— EXERCISE DETAILS —
In the entries below, count each line where "computer" appears. Give the total and nothing more.

— Dataset entries —

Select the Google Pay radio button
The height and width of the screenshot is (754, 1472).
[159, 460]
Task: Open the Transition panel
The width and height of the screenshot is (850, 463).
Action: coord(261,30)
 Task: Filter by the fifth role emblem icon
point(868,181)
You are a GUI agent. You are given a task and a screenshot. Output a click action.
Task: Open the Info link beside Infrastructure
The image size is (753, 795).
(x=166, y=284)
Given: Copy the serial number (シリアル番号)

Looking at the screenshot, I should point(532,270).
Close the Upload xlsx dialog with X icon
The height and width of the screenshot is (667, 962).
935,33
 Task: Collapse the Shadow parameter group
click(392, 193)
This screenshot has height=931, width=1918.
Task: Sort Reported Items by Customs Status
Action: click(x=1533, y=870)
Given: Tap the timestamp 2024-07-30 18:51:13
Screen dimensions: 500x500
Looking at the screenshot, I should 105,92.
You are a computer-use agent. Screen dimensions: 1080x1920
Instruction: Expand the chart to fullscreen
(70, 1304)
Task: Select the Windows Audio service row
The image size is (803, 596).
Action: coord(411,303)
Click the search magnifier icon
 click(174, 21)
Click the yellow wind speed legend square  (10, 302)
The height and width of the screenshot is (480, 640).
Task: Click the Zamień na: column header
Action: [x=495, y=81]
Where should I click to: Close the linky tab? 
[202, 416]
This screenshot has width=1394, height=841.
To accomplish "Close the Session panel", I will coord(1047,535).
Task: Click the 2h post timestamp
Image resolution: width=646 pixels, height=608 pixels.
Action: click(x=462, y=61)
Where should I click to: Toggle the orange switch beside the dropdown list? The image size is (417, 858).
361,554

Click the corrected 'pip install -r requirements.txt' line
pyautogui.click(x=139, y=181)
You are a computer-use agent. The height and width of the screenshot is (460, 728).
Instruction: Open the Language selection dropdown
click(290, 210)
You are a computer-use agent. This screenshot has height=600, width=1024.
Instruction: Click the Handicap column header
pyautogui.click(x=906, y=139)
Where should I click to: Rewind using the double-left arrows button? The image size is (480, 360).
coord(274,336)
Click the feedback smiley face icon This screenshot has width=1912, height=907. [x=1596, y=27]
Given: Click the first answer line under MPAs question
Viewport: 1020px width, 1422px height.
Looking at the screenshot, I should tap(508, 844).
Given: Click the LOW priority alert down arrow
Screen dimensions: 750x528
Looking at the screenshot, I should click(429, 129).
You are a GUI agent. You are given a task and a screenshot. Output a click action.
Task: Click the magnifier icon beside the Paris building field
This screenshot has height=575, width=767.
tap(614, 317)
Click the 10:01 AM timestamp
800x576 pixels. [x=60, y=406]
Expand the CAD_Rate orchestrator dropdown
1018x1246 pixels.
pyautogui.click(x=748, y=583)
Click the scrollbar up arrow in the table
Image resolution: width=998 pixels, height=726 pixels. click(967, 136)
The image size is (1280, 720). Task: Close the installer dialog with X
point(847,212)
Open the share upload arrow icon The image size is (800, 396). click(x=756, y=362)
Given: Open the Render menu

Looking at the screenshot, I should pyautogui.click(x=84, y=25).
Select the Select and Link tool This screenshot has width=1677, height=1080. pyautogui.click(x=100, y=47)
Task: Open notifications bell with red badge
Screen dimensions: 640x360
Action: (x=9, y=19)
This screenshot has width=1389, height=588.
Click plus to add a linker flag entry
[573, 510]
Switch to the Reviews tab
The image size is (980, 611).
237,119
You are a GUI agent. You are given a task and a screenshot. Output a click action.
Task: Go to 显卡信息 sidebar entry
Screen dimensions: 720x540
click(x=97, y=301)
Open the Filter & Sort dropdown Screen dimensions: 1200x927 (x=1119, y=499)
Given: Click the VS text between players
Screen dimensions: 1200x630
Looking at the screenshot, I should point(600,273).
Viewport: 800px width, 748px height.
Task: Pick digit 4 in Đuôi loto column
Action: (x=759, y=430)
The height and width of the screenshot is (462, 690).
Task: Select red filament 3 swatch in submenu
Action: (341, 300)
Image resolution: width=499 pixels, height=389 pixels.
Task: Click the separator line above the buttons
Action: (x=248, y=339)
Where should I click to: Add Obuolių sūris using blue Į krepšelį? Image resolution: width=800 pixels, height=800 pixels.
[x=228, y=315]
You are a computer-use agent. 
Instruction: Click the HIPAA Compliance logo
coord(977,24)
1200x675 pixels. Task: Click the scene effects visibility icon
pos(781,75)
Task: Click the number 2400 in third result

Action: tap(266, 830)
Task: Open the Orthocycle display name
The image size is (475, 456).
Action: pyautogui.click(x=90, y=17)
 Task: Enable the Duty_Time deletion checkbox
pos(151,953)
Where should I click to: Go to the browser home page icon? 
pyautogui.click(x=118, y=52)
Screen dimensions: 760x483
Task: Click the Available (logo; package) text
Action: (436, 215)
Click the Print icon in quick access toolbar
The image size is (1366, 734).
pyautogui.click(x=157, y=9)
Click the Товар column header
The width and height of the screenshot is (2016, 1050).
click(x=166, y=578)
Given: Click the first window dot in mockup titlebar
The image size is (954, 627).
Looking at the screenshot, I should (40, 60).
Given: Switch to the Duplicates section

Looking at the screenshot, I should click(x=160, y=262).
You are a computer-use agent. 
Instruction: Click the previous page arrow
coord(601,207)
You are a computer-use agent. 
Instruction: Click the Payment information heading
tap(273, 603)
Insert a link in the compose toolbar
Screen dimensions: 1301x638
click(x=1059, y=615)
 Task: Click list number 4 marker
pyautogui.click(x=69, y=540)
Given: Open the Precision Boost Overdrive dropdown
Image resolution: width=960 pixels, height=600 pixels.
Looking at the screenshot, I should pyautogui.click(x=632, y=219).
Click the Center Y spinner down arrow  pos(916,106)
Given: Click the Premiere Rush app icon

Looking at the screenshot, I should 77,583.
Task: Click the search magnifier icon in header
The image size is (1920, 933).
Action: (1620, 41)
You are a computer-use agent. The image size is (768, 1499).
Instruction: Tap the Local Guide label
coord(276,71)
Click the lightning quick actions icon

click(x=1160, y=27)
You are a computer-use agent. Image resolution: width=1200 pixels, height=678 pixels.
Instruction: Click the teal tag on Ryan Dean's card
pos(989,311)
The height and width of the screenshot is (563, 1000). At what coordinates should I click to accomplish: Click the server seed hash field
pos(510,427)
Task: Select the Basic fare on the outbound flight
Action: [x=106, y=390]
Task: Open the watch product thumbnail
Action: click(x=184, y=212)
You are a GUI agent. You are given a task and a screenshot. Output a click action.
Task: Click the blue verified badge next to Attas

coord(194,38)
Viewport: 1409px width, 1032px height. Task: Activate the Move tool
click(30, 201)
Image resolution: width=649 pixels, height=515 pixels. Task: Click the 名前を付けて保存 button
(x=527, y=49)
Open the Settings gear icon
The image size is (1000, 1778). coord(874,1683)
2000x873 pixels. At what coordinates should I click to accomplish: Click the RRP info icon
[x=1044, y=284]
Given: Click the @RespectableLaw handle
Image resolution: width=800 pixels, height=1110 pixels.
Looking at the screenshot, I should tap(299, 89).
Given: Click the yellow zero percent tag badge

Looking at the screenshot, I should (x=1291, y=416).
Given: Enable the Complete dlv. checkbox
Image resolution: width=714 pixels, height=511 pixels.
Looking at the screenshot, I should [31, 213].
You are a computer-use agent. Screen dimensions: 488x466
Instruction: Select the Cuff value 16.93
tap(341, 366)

— RESPONSE BOX —
9